__Exercise aim__. Before copying the entries, remove the pictures; everything else stays exactly as it is.

__Entries shown__.

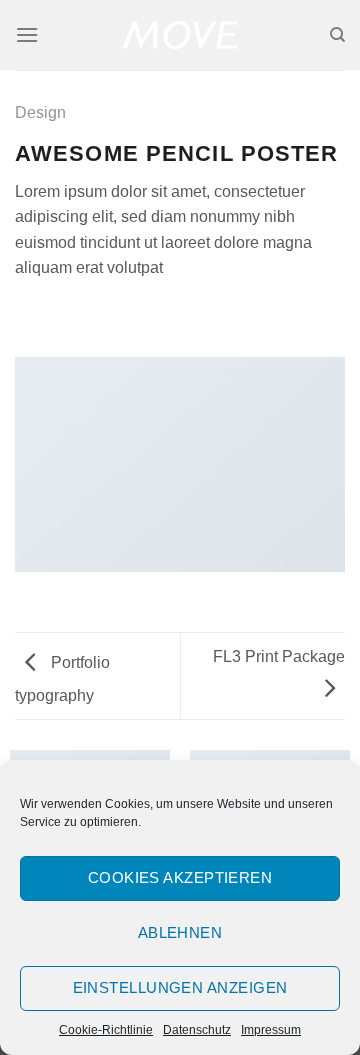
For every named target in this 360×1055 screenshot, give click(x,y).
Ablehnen (180, 932)
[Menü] (27, 34)
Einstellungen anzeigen (180, 987)
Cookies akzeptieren (180, 877)
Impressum (271, 1030)
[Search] (337, 35)
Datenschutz (197, 1030)
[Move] (180, 35)
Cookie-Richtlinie (106, 1030)
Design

__Output of the exercise__.
For every named target in this 360×1055 screenshot, give click(x,y).
Ablehnen (180, 932)
[Menü] (27, 34)
Einstellungen anzeigen (180, 987)
Cookies akzeptieren (180, 877)
Impressum (271, 1030)
[Search] (337, 35)
Datenschutz (197, 1030)
[Move] (180, 35)
Cookie-Richtlinie (106, 1030)
Design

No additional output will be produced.